**What you should do:** From the entries below, gather each line containing the word "taskbar".

**Material provided:**

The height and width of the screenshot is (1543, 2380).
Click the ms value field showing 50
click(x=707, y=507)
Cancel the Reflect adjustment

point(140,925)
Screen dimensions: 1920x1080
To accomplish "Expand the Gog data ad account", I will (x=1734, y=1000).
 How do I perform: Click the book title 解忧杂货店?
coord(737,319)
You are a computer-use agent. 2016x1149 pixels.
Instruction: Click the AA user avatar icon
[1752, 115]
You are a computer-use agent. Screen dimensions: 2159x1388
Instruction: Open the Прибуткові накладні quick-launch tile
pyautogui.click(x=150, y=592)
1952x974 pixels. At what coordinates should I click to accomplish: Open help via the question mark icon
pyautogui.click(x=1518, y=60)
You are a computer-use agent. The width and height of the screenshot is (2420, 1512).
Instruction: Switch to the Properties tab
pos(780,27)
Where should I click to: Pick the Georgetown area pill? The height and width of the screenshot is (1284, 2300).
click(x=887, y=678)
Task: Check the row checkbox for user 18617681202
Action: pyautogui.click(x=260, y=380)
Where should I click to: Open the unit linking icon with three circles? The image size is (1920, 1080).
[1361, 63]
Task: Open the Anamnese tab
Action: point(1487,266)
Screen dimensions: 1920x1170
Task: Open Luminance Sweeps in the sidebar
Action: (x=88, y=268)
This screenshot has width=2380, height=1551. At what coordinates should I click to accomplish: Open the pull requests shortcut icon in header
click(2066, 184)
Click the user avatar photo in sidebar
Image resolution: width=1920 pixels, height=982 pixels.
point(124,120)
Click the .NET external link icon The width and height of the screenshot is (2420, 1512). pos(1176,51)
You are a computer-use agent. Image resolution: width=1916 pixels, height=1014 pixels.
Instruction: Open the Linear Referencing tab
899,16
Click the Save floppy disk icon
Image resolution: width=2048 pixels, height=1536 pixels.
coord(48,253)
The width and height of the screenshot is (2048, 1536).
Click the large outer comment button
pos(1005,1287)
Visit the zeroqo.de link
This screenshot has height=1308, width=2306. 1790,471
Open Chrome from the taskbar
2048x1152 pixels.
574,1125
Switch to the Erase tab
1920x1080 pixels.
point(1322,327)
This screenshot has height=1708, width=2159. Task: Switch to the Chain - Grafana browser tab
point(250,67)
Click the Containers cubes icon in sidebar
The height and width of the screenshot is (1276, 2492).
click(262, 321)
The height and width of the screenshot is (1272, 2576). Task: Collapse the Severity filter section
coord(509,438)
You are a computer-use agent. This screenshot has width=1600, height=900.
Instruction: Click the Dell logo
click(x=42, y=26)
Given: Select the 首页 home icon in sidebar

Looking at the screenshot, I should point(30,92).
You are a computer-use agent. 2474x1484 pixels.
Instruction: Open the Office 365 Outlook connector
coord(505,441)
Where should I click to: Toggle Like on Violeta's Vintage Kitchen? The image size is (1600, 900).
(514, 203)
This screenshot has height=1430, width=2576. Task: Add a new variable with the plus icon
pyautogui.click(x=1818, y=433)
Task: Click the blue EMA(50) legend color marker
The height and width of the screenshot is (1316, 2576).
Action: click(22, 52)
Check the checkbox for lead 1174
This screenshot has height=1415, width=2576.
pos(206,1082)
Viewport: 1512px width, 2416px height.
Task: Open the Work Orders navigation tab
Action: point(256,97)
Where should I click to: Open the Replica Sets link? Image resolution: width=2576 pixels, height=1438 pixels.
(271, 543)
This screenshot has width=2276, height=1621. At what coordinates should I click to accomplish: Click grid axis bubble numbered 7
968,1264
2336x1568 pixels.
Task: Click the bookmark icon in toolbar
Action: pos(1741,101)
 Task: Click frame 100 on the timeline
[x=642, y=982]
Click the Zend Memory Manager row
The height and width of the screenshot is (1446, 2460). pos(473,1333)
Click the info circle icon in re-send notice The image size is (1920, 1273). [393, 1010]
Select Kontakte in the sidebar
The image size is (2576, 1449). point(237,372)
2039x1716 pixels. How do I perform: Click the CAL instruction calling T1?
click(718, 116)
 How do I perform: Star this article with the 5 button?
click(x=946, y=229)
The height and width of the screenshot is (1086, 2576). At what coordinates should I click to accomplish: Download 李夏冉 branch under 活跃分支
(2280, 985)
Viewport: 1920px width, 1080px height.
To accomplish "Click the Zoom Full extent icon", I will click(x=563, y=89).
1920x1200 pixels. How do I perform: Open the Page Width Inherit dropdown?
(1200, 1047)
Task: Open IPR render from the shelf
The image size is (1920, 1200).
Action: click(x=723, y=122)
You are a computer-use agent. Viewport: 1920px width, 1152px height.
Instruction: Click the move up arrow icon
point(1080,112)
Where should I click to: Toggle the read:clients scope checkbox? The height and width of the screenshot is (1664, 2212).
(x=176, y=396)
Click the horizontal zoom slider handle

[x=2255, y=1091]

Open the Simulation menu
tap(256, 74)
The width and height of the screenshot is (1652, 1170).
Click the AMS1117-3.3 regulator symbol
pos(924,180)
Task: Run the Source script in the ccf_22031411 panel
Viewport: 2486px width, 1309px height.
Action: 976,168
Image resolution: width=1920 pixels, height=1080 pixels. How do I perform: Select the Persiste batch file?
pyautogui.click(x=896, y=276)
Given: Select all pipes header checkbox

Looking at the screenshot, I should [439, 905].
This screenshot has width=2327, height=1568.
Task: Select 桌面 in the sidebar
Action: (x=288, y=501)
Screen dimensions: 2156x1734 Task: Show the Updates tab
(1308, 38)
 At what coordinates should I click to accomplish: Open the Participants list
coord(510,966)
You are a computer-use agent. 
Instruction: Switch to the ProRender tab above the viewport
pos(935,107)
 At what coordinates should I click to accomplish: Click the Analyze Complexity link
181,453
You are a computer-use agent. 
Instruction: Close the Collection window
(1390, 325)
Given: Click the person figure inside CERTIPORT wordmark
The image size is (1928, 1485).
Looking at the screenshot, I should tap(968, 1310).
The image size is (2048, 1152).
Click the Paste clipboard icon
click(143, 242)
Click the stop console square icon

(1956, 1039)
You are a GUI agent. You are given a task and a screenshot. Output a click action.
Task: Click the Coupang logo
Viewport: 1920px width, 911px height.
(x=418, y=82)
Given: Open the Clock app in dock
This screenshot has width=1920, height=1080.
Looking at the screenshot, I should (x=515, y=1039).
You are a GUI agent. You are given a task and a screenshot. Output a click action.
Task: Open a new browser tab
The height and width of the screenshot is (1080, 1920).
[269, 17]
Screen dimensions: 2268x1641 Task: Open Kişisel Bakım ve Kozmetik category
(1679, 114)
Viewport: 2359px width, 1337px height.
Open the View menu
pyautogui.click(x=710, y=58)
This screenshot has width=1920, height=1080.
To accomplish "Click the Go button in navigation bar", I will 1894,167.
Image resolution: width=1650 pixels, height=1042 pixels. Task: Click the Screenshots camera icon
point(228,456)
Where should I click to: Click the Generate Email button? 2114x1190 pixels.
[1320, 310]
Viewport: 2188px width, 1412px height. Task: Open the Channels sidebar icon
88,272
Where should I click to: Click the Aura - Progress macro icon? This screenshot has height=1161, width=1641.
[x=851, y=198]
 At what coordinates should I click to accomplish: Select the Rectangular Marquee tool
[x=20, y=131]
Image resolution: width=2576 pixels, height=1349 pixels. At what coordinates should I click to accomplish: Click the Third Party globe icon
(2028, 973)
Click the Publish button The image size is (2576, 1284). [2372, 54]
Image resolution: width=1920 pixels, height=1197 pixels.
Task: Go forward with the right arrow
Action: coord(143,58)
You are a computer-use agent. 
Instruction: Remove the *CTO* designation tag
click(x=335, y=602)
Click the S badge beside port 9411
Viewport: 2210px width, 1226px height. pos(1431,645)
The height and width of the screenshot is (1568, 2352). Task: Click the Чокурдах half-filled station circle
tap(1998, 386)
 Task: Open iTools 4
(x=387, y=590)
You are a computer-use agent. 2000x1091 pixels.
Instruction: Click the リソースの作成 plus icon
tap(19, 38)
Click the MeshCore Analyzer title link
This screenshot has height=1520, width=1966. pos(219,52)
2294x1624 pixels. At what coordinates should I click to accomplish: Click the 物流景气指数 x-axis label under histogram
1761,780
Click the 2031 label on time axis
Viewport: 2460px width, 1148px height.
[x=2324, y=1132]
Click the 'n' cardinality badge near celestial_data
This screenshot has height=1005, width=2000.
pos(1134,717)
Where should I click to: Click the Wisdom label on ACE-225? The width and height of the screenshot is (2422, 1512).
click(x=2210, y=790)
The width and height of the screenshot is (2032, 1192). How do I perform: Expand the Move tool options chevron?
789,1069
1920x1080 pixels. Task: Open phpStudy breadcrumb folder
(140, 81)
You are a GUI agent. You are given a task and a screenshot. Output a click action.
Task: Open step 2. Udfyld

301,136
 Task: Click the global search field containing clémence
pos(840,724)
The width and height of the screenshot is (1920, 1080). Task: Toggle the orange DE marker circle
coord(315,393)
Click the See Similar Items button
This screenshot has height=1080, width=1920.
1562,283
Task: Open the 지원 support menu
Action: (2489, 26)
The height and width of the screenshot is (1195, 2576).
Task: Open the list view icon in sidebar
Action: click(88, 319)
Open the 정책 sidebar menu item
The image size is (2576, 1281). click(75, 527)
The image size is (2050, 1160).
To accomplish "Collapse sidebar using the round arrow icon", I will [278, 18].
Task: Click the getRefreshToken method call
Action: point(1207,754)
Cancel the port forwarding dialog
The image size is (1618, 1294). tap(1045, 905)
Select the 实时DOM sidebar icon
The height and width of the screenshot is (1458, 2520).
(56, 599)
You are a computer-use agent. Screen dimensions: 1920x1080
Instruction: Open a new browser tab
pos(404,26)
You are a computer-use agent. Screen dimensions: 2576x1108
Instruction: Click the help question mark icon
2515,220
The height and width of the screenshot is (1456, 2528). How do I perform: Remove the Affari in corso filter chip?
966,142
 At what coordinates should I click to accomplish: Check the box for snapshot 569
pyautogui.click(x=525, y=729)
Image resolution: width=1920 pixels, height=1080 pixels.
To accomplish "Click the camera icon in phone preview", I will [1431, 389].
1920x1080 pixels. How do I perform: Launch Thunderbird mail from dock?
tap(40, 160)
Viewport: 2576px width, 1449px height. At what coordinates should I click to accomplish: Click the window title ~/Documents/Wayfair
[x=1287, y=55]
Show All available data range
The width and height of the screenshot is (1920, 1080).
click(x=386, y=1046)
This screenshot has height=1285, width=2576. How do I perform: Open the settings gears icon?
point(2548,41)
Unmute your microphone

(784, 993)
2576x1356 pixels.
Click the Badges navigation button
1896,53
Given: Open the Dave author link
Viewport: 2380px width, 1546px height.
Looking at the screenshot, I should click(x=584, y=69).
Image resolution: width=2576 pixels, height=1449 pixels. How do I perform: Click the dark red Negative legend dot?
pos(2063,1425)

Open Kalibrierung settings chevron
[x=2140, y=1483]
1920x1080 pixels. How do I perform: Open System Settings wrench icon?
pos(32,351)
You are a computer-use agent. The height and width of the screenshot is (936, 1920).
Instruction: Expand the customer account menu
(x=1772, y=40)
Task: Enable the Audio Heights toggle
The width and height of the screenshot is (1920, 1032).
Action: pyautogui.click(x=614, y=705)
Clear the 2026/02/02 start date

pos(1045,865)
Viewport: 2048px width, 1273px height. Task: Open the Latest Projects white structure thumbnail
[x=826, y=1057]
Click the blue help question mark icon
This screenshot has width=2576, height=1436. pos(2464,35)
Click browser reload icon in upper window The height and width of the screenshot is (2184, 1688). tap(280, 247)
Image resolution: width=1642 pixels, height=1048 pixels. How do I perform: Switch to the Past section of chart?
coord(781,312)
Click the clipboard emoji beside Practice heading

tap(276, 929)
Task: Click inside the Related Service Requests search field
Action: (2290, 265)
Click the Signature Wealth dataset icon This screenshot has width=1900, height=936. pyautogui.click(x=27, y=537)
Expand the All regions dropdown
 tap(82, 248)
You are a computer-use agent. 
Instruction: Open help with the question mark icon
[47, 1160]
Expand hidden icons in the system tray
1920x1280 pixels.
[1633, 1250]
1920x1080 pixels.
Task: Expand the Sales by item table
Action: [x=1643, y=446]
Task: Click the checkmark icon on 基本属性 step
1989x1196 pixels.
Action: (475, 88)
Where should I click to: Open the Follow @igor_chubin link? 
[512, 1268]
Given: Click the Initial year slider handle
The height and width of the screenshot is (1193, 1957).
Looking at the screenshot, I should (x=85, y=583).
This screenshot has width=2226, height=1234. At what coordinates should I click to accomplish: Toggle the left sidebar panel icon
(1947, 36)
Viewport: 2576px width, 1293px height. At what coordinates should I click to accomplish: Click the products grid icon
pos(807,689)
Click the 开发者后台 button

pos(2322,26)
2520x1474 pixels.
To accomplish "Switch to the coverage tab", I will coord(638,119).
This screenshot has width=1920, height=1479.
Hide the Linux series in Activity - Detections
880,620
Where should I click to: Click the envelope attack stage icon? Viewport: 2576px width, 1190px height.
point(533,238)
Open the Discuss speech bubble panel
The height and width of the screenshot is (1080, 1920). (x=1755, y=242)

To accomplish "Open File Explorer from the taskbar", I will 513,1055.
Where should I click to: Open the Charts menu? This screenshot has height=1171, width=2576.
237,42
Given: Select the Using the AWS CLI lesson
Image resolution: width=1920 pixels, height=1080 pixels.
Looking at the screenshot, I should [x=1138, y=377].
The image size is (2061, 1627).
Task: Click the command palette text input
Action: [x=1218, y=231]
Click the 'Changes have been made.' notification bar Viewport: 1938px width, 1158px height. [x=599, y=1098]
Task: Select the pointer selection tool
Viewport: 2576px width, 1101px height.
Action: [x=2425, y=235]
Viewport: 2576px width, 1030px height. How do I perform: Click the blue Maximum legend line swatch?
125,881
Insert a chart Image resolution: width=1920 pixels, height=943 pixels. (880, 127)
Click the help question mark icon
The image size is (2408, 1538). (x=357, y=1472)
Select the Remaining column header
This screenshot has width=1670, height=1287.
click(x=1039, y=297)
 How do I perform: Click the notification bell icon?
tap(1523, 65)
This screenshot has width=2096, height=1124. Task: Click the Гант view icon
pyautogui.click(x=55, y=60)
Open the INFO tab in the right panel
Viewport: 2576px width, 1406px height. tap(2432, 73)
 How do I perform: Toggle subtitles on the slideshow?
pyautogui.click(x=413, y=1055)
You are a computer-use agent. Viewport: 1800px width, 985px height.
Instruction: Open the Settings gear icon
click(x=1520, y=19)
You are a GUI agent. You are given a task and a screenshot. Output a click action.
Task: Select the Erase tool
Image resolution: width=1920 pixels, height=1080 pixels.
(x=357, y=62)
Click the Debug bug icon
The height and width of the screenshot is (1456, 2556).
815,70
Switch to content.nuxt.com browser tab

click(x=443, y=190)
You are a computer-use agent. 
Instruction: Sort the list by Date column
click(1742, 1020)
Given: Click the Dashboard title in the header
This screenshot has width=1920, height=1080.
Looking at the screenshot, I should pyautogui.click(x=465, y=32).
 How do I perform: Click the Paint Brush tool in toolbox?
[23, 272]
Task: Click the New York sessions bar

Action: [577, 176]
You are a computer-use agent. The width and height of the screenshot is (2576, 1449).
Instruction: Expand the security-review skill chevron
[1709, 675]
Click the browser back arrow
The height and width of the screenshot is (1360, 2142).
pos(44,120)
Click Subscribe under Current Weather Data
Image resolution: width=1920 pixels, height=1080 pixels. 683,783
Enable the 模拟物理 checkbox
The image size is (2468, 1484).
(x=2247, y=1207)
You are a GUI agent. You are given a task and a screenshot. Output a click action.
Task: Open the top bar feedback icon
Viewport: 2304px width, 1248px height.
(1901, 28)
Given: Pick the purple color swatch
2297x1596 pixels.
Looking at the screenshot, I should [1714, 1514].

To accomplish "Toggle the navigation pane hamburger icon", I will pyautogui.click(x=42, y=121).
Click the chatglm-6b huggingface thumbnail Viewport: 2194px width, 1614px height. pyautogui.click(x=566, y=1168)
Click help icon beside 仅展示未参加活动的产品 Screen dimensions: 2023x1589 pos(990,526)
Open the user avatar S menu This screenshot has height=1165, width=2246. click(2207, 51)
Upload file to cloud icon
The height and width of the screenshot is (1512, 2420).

**Answer space:**
Open Chrome from the taskbar
To accomplish "Open File Explorer from the taskbar", I will 513,1055.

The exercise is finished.